§ REQUIRED ACTION
Where does the word "agent" occur in the data below? Copy each line that holds it.

§ DATA SHOWN
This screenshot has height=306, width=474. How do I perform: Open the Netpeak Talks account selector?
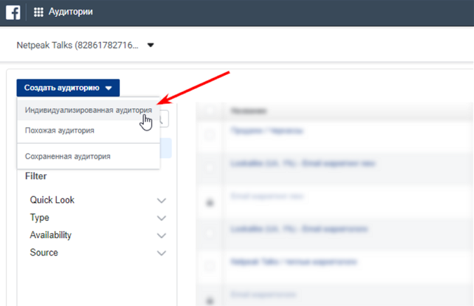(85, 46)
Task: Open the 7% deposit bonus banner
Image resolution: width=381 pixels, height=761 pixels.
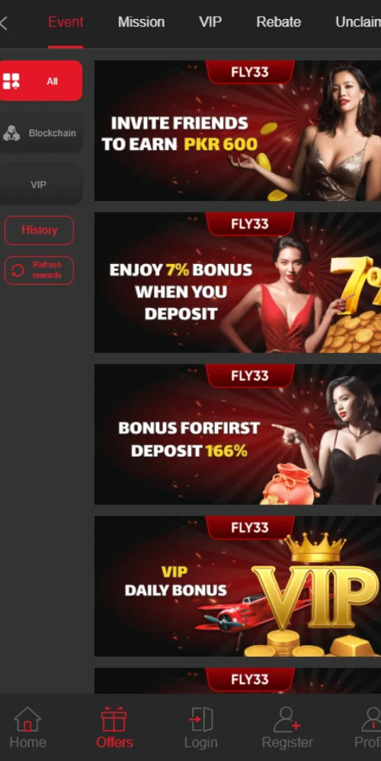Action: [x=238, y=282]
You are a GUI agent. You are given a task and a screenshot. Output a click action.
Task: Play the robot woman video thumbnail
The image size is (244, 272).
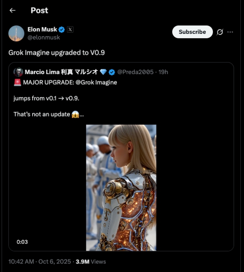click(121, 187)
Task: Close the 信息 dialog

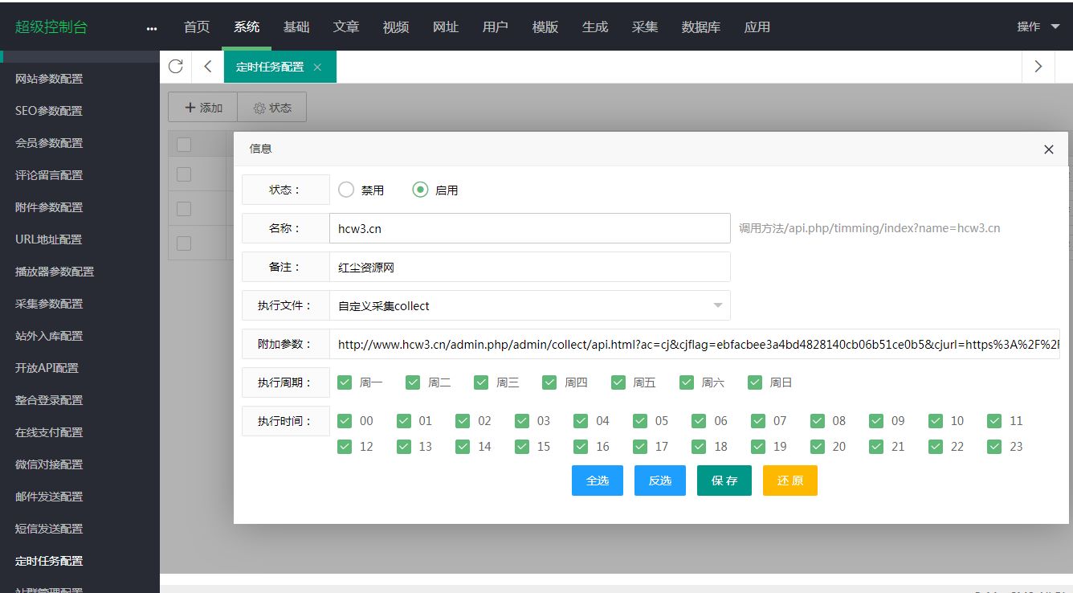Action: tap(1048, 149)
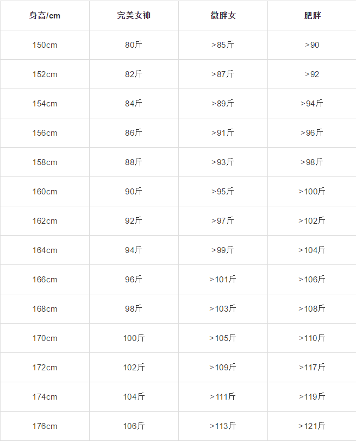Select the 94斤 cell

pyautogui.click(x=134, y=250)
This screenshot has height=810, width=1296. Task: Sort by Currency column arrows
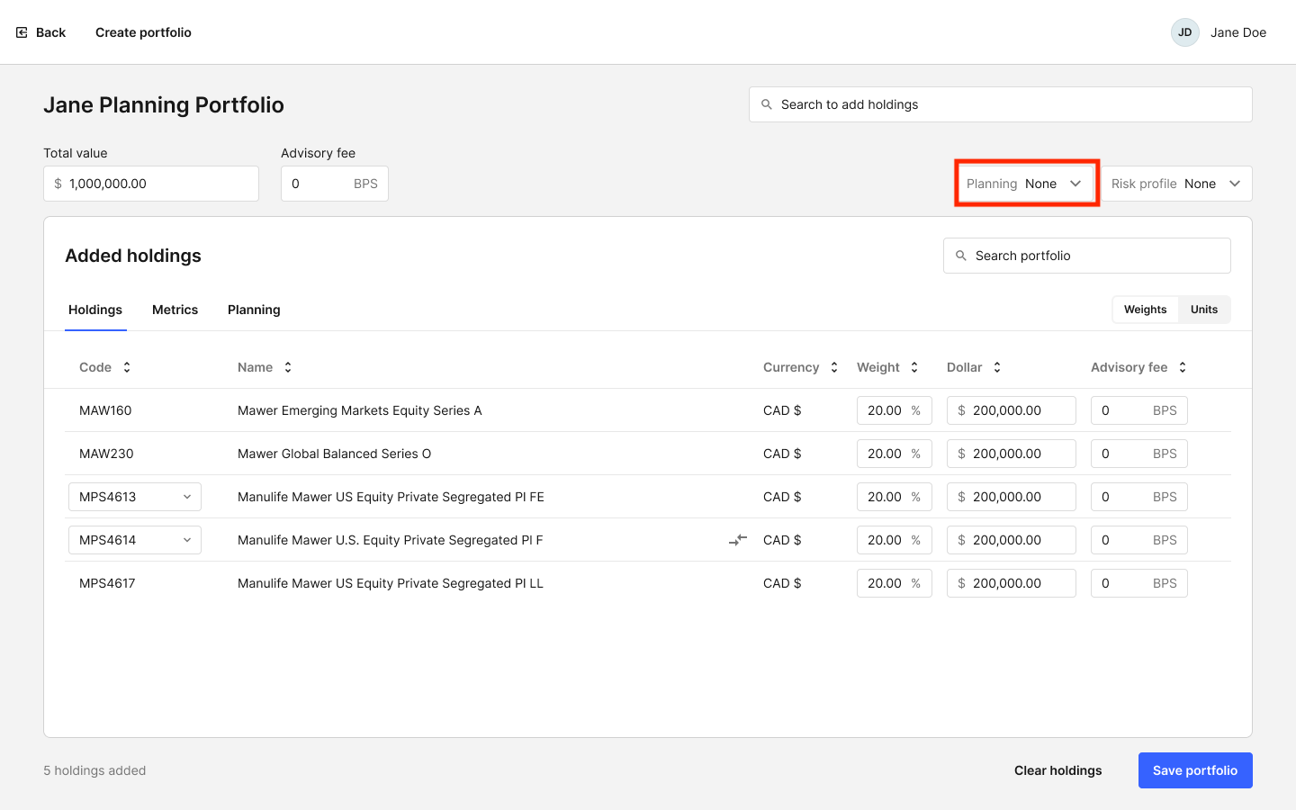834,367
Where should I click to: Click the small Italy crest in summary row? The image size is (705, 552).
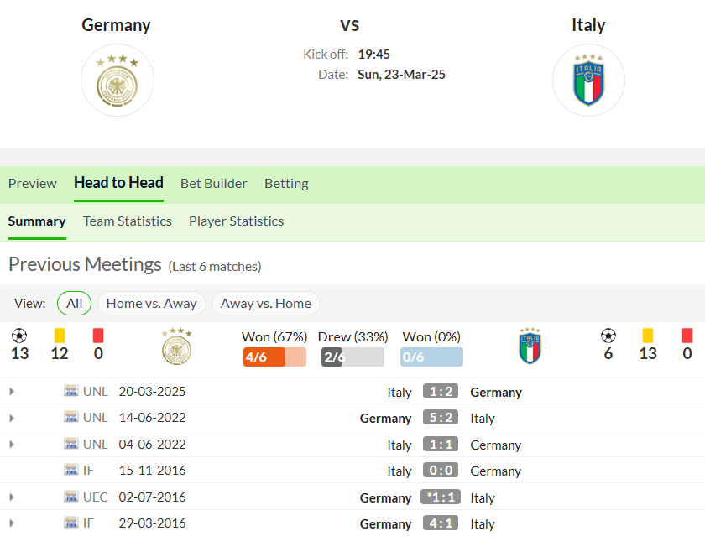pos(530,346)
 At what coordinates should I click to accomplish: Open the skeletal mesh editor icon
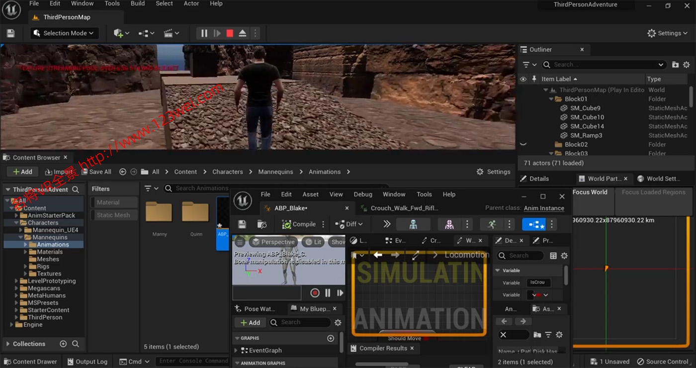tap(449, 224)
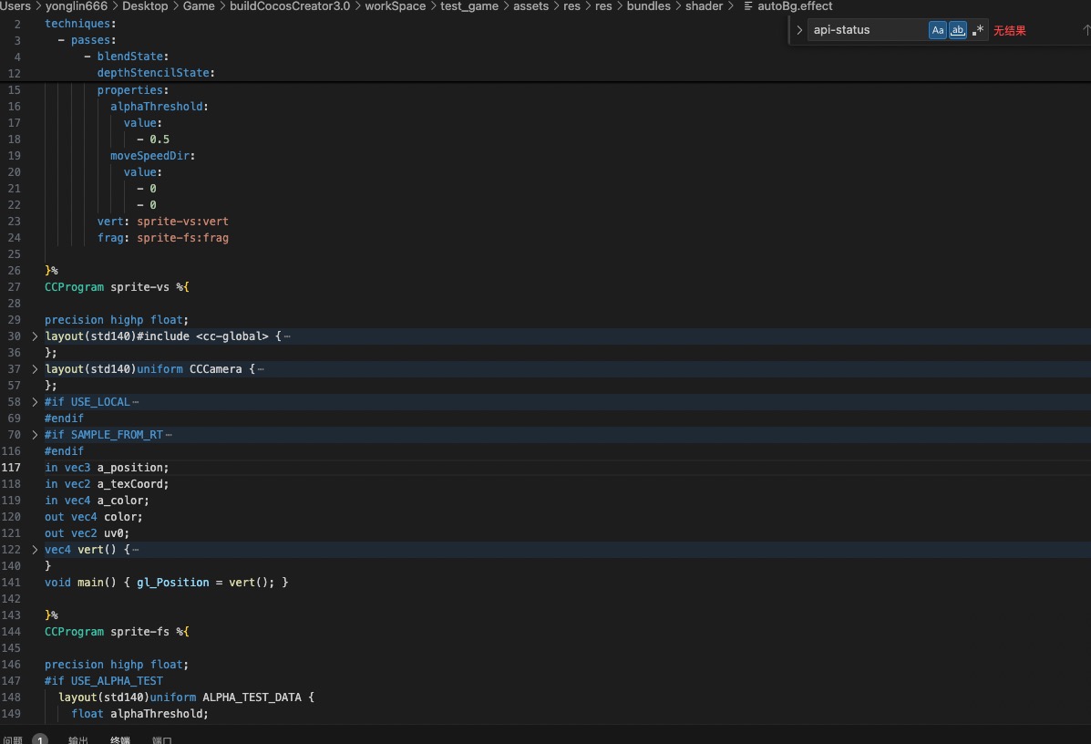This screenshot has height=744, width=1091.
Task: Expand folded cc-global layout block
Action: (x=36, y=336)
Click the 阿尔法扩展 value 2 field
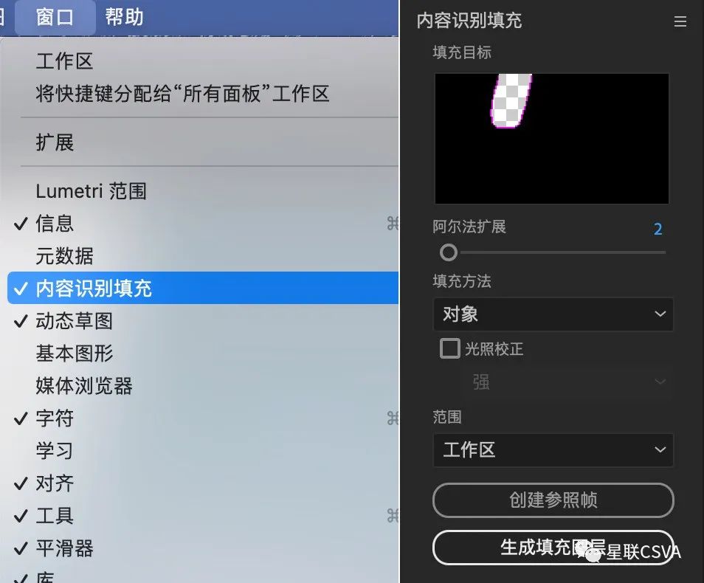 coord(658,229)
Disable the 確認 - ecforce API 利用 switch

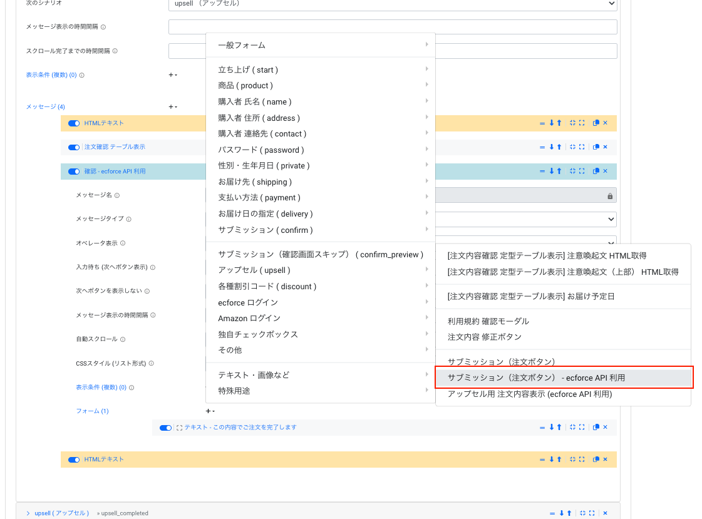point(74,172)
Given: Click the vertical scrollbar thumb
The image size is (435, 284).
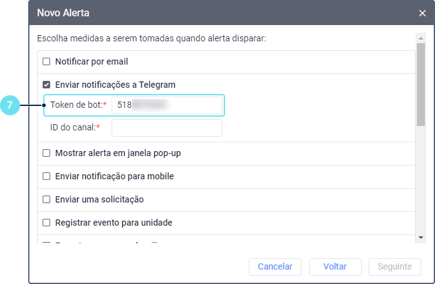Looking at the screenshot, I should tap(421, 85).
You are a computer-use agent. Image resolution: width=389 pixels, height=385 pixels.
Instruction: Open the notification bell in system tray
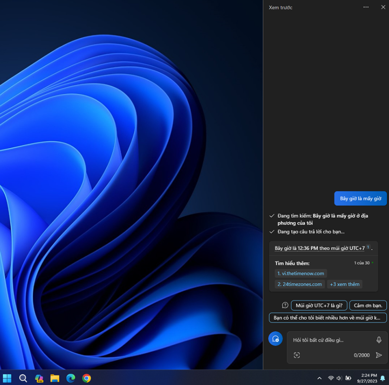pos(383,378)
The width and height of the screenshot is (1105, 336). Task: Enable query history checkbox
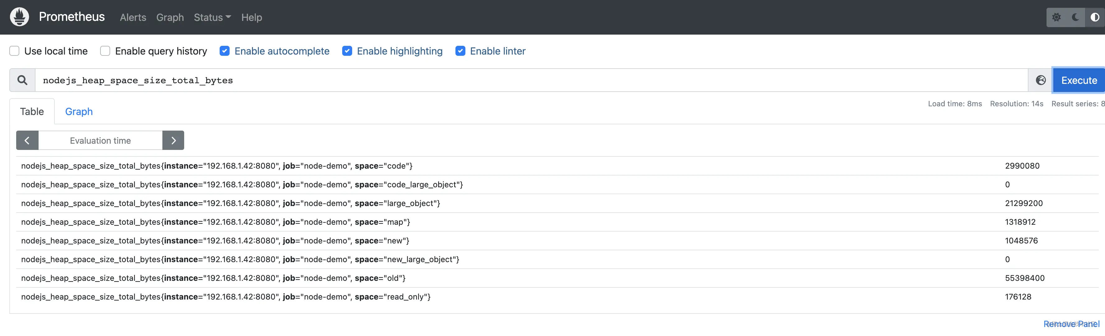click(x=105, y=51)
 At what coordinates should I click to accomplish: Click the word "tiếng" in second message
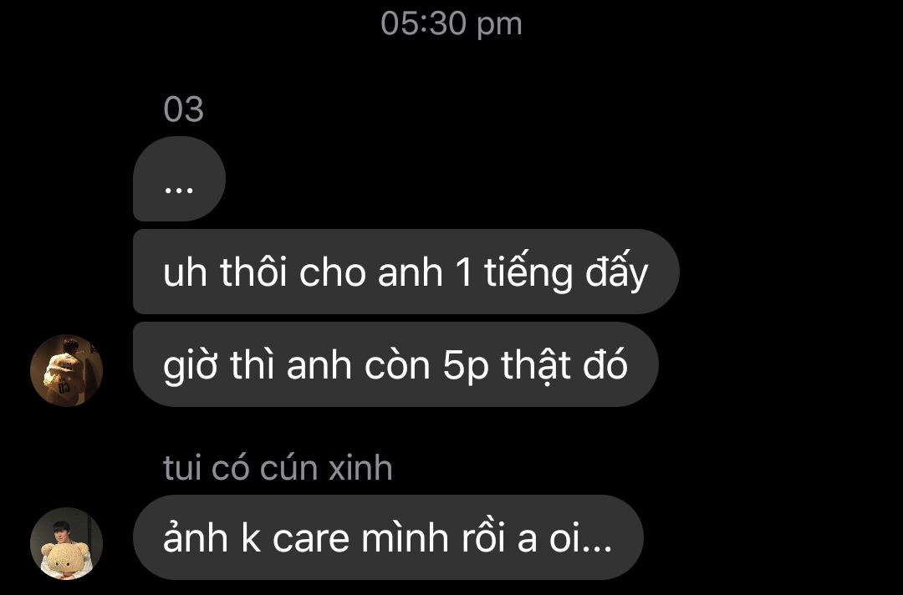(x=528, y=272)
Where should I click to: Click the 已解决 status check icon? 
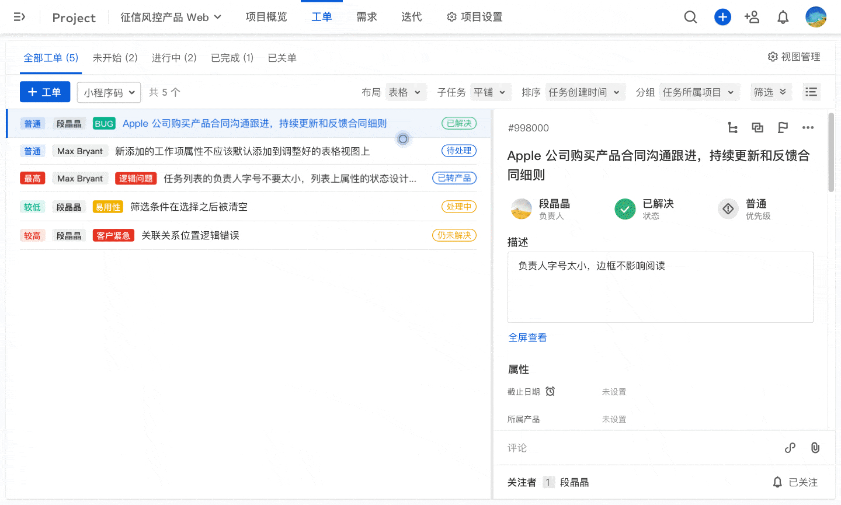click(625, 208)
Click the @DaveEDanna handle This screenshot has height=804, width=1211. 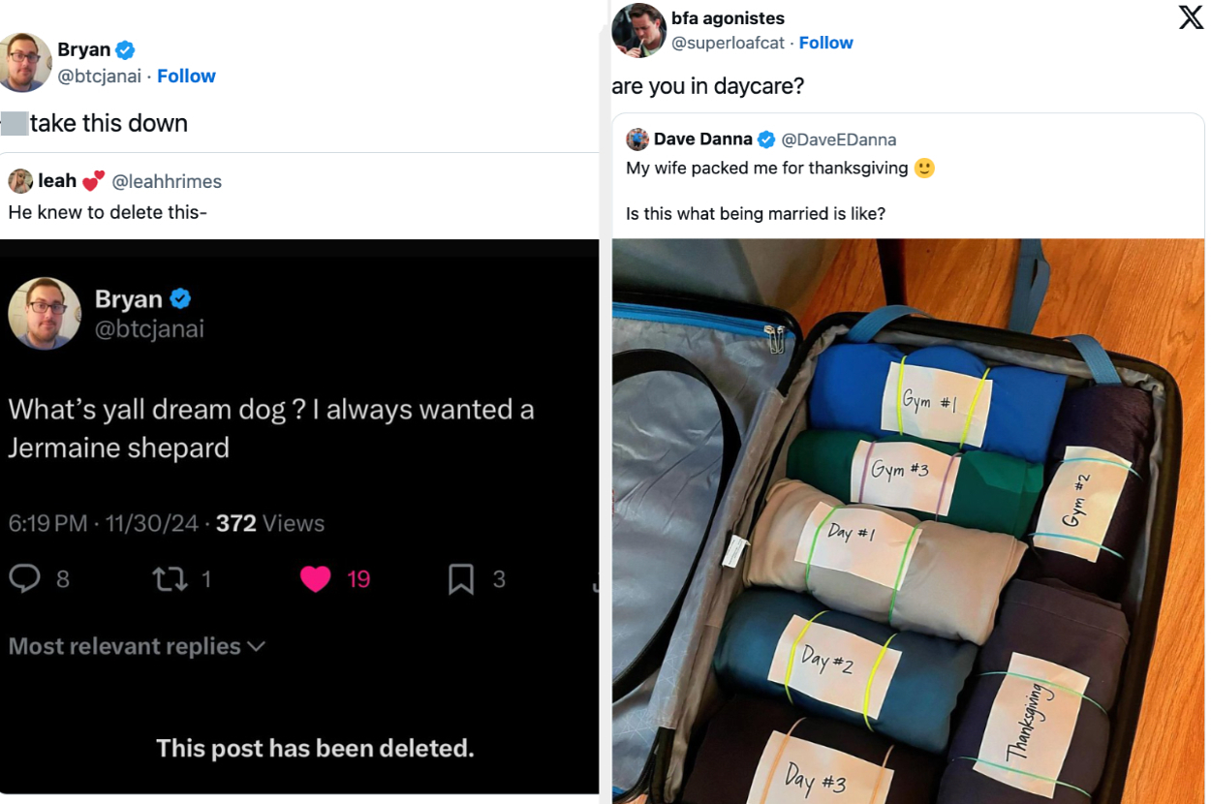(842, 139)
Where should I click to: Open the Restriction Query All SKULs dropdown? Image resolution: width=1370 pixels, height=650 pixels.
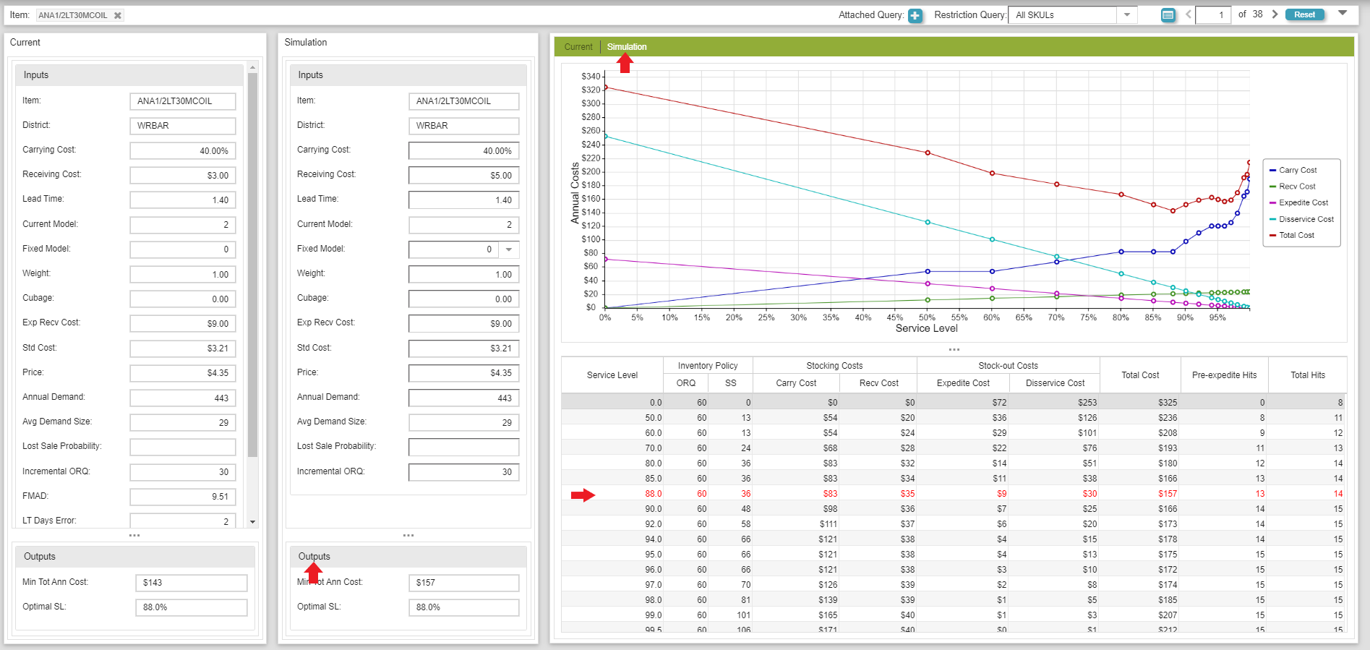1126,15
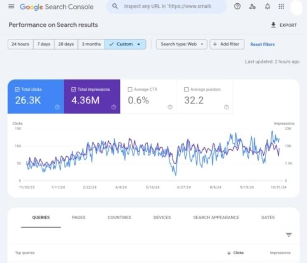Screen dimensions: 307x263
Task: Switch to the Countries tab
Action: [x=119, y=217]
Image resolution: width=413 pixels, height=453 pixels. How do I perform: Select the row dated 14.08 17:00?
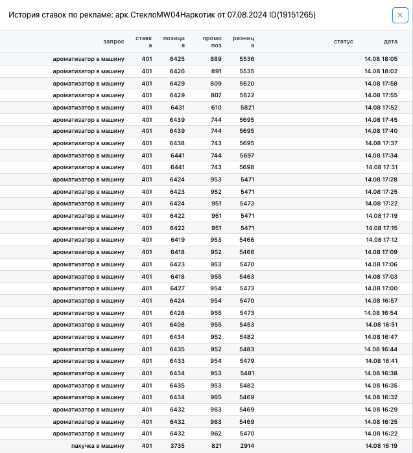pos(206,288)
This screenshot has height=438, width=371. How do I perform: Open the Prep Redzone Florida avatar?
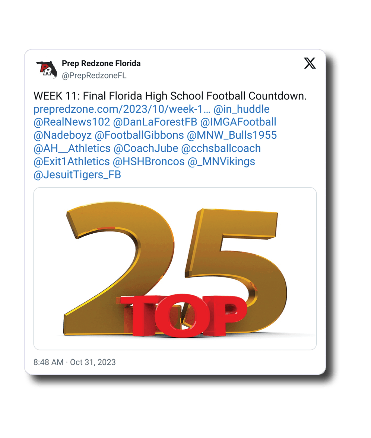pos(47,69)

§ EXERCISE SOLUTION
You are a GUI agent. You are given a task and a screenshot. Output a click action.
You are a computer-use agent. Image resolution: width=389 pixels, height=385 pixels.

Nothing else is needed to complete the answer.